Man mano che ci addentriamo sempre più nel mondo della robotica e dell’intelligenza artificiale (IA), sta guadagnando slancio il dibattito sullo status morale e legale dei robot. Di recente, le indagini filosofiche e legali hanno affrontato la possibilità di concedere diritti ai robot. Tuttavia, una nuova analisi presentata da un ricercatore della Carnegie Mellon University (CMU) richiede una prospettiva alternativa, prendendo in prestito concetti dall’antica filosofia cinese del confucianesimo.
Tae Wan Kim, professore associato di etica aziendale presso la CMU, ha recentemente condotto uno studio pubblicato su Communications of the ACM dall’Association for Computing Machinery. Kim osserva che le persone sono preoccupate per i rischi legati alla concessione dei diritti ai robot, cogliendo così un sentimento diffuso nella comunità scientifica. Tuttavia, propone un’alternativa unica: considerare i robot come portatori di riti anziché portatori di diritti. Questo cambiamento potrebbe rivoluzionare il modo in cui affrontiamo le dimensioni etiche delle nostre interazioni con i robot, favorendo un senso di rispetto reciproco e cooperazione.

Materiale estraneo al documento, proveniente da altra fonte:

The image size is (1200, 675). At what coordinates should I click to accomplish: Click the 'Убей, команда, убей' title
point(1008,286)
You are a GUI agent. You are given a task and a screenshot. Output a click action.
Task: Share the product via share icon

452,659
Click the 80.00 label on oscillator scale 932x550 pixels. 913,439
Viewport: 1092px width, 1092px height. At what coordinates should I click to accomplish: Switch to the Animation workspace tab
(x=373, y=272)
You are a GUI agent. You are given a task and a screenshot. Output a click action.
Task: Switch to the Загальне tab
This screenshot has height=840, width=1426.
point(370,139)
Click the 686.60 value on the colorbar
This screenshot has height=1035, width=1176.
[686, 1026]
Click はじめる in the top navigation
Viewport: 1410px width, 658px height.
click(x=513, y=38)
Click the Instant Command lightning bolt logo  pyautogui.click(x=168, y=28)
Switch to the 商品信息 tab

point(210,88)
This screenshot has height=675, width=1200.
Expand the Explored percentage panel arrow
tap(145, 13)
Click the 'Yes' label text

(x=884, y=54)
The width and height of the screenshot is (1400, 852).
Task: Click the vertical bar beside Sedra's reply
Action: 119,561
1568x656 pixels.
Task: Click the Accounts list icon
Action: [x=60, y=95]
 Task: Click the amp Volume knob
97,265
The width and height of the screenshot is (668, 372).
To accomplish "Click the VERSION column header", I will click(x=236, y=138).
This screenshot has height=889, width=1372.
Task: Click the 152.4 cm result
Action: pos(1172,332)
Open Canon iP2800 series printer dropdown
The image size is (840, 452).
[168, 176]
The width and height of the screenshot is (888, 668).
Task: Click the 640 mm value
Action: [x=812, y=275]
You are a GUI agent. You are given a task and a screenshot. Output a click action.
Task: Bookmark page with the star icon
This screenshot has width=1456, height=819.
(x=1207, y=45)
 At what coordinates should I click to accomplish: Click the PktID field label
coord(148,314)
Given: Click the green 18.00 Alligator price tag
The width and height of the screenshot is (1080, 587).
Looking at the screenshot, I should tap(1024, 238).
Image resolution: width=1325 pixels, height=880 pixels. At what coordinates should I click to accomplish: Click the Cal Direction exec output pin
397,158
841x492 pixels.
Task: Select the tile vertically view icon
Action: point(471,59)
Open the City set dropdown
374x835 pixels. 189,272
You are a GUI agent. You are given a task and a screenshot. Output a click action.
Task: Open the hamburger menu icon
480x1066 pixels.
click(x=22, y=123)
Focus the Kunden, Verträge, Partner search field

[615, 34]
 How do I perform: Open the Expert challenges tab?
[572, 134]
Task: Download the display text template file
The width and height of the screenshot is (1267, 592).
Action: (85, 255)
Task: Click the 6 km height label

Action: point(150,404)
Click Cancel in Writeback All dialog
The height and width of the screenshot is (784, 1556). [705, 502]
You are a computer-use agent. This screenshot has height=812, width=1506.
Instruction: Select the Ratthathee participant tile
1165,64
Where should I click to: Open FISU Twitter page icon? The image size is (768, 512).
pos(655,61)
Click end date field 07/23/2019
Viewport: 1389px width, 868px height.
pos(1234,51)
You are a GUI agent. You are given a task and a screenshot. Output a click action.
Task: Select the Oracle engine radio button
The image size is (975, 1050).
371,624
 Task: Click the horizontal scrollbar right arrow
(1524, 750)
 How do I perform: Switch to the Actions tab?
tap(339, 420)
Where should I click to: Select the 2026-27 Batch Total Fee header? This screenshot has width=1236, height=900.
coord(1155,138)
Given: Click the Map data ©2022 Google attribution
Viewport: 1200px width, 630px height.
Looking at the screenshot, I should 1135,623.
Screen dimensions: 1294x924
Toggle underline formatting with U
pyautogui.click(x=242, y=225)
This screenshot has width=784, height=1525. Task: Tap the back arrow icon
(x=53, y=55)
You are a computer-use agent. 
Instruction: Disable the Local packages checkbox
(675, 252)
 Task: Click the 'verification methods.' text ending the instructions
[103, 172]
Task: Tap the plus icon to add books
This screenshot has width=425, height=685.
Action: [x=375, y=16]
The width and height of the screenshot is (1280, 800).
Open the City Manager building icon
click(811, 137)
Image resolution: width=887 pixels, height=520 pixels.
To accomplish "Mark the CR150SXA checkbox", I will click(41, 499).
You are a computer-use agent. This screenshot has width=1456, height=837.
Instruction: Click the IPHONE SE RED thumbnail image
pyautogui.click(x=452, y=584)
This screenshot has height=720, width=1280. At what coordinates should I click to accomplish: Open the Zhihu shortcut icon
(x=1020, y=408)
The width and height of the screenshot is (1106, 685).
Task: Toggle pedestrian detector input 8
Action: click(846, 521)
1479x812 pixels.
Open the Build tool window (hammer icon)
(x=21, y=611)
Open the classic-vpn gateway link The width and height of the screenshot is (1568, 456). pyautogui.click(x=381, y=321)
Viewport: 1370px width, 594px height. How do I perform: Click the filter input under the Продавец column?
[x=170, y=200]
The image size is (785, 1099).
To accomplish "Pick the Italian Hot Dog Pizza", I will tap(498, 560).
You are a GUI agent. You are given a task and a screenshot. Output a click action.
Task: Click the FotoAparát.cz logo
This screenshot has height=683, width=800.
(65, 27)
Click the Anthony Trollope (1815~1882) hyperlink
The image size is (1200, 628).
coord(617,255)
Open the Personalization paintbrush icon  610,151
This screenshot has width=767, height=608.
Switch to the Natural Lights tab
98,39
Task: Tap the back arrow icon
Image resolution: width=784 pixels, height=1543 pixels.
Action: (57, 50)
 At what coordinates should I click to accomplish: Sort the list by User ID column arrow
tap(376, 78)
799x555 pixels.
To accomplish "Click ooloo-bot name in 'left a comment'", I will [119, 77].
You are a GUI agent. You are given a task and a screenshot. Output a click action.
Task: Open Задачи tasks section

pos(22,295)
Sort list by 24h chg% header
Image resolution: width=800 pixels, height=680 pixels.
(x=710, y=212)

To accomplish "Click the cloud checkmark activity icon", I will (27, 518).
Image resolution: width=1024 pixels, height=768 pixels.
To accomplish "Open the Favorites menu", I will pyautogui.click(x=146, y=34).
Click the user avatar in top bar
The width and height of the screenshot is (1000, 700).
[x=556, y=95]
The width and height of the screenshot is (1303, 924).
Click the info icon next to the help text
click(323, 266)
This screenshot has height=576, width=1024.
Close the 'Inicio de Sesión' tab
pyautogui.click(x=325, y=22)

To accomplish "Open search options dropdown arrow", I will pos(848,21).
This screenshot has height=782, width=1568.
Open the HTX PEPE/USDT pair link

Il confucianesimo, come sistema filosofico, dà la priorità all’armonia nelle relazioni sociali e favorisce gli interessi comuni rispetto agli interessi personali individuali. Kim suggerisce che potremmo adottare questi principi nel nostro approccio alla robotica, assegnando riti o “obblighi di ruolo” ai robot invece di diritti. Questa prospettiva potrebbe attenuare la natura intrinsecamente contraddittoria dei diritti, riducendo così i potenziali conflitti tra esseri umani e robot.
Kim elabora su questo concetto affermando che “l’assegnazione di obblighi di ruolo ai robot promuove il lavoro di squadra, generando una comprensione secondo cui l’adempimento di tali obblighi dovrebbe avvenire in modo armonioso”. Questo approccio cerca di creare una cultura di collaborazione e rispetto reciproco tra esseri umani e robot, un’aspirazione appropriata se consideriamo l’obiettivo fondamentale dell’IA di emulare l’intelligenza umana, inclusa la nostra capacità di riconoscere e partecipare alle attività di squadra.
Secondo Kim, l’essenza dell’intelligenza artificiale consiste nell’imitare l’intelligenza umana. Pertanto, affinché i robot si sviluppino come portatori di riti, devono essere alimentati da un tipo di intelligenza artificiale in grado di imitare la capacità umana di riconoscere ed eseguire attività di squadra. Questa proposta riformula la narrazione sull’intelligenza artificiale, richiedendo un tipo di apprendimento automatico non solo tecnologicamente sofisticato, ma anche eticamente rispettoso.
La proposta di trattare i robot con rispetto solleva una domanda importante: perché dovremmo garantire un trattamento rispettoso alle macchine inanimate? Kim ipotizza che la nostra interazione con i robot sia uno specchio che riflette la nostra stessa umanità. “Nella misura in cui creiamo robot a nostra immagine, se non li trattiamo bene come entità capaci di partecipare a riti, ci degradiamo”, avverte Kim, ricordandoci che la dignità che attribuiamo ai robot riflette essenzialmente noi stessi e il nostro valore.
L’intrigante analisi di Kim fornisce una nuova prospettiva sul dibattito in corso riguardante i diritti dei robot. Il suo suggerimento di prendere in prestito i valori confuciani quando si considera il trattamento etico dei robot allarga l’orizzonte morale e offre una comprensione più sfumata della nostra relazione con le entità artificiali. Questo approccio ci spinge a riconsiderare il nostro rapporto con i robot, ispirandoci a garantire che i nostri progressi tecnologici siano accompagnati da progressi corrispondenti nei nostri quadri etici. Proprio come estendiamo considerazioni morali e legali a entità non umane come corporazioni e animali, potremmo aver bisogno di sviluppare un sofisticato sistema etico per governare il nostro rapporto con i robot, assicurando una coesistenza armoniosa e un rispetto reciproco.